Your business question must rely on the aggregation of data. In this assessment, the summary data will be automatically created from the detailed data.
Plan for and compose the sections of a real-world business report that can be created from the DVD Database on Labs on Demand (see link below), and demonstrate the functionality of the supporting SQL code by doing the following:
A. Summarize one real-world business report that can be created from the attached Data Sets and Associated Dictionaries.
-
Describe the data used for the report.
-
Identify two or more specific tables from the given dataset that will provide the data necessary for the detailed and the summary sections of the report.
-
Identify the specific fields that will be included in the detailed and the summary sections of the report.
-
Identify one field in the detailed section that will require a custom transformation and explain why it should be transformed.

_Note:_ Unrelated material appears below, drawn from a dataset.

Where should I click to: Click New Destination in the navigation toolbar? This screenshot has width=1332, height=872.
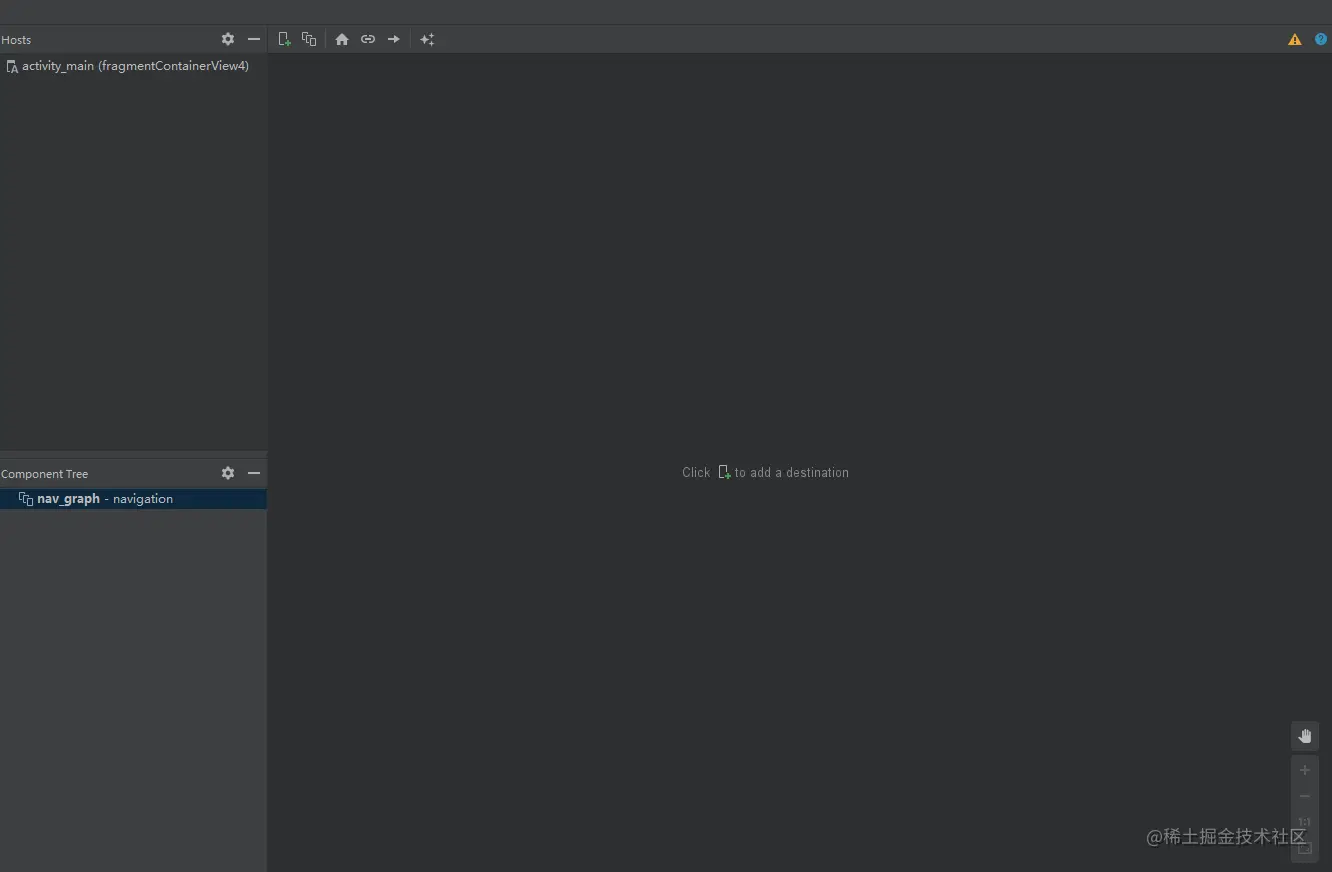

For example, you might translate a field with a value of ‘N’ to ‘No’ and ‘Y’ to ‘Yes’.
-
Explain the different business uses of the detailed and the summary sections of the report.
-
Explain how frequently your report should be refreshed to remain relevant to stakeholders.
B. Write a SQL code that creates the tables to hold your report sections.
C. Write a SQL query that will extract the raw data needed for the Detailed section of your report from the source database and verify the data’s accuracy.
D. Write code for function(s) that perform the transformation(s) you identified in part A4.
E. Write a SQL code that creates a trigger on the detailed table of the report that will continually update the summary table as data is added to the detailed table.
F. Create a stored procedure that can be used to refresh the data in both your detailed and summary tables. The procedure should clear the contents of the detailed and summary tables and perform the ETL load process from part C and include comments that identify how often the stored procedure should be executed.
- Explain how the stored procedure can be run on a schedule to ensure data freshness.